Mention Kansas City and Bennie Moten, Walter Page’s Blue Devils and Count Basie come to mind.


Bill Mitchell was a driving force and major influence during this post WWII Detroit modern jazz explosion.


Incubating in the Detroit of Billy Mitchell’s youth were a number of future great Jazz musicians including the Jones Brothers - Thad, Hank and Elvin - Yusef Lateef, Frank Foster, Tommy Flanagan, Barry Harris, and Paul Chambers


"I had a band at the Blue Bird," Mitchell recalled in a conversation with Jazz author Bob Blumenthal. "It was a quartet until Thad sat in one night. The next night, he was working with us permanently. We recorded for Dee Gee Records, which was jointly owned by Dizzy Gillespie and Dave Usher. At that time, Terry Pollard was in the band — she was later replaced by Tommy Flanagan — and she played vibes and piano. When she took a vibes solo on the recording session, Thad comped for her on piano. Elvin was in the band at that time, too. In fact, Elvin had never played in a professional band before that."

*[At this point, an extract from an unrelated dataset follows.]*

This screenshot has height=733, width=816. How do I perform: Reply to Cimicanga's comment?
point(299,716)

The Mitchell session is a rare one, having last appeared in the '50s on a Savoy anthology called SWING, NOT SPRING, and the details are obscure. Discographies have given 1948 as its date, though Mitchell confirms that it was more likely done in 1951 or '52.”

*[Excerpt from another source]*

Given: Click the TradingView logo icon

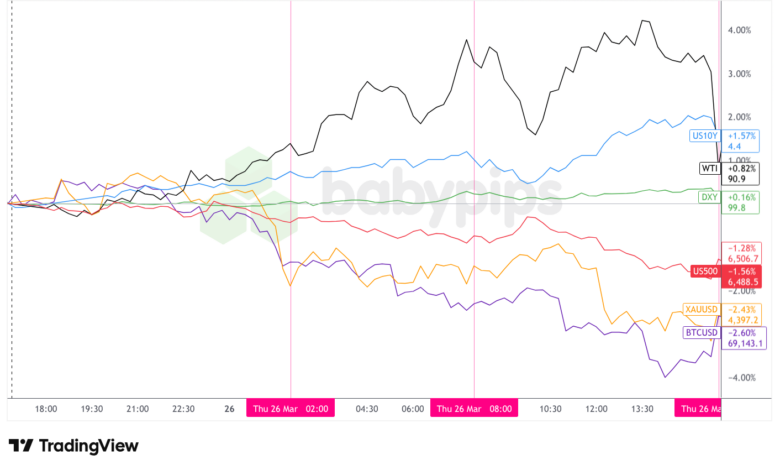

Billy was to become best known for his work in the 1950’s and 60’s with Dizzy Gillespie’s Big Band and The Count Basie Orchestra. He also performed with the Clarke-Boland Big Band in Europe on several occasions.


Mitchell and trombonist Al Grey left Basie in late 1961 and formed the Al Grey/Billy Mitchell Sextet, which won the Downbeat Award for best new jazz band of 1962! This band also officially introduced vibraphone future star Bobby Hutcherson. Barry Kernfeld noted in The New Grove Dictionary of Jazz that this “... ensemble, in its use of swinging riffs and bop improvisation, captured in a small group context the essence of Basie’s orchestral approach.

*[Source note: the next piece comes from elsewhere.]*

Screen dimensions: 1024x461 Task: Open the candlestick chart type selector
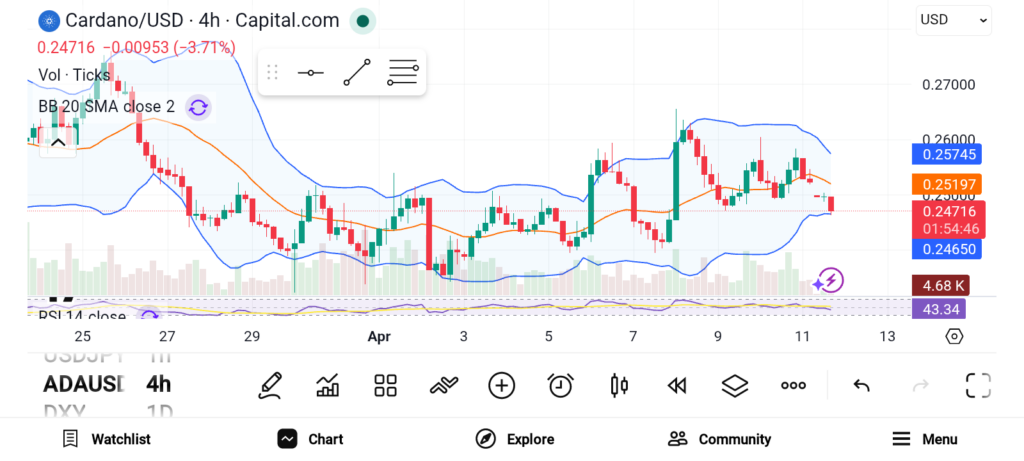(x=618, y=385)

Besides leaving and rejoining Basie's band several times in the 60's, Billy was an important figure on Long Island (his home) and Manhattan in the educational area of jazz; he was mentor and friend to alto saxophonist Charles McPherson and also worked for a time in Los Angeles where he and influenced LA trombonist/composer-arranger Richard Pulin.


With his bright, bouncy, on-the-beat improvisations, Billy has always personified Joyous Jazz to me. Jazz that’s not complicated and swings in a straight-ahead manner. It’s fun to play the music this way and equally as much fun to listen to it without having to reach for it.


Sonny Stitt, Lucky Thompson, Eddie “Lockjaw” Davis, Johnny Griffin, Gene Ammons, Arnett Cobb, David “Fathead” Newman, Harold Land, Paul Gonsalves - the list of big-toned bluesy tenor saxophonists is as endless as it is endlessly satisfying.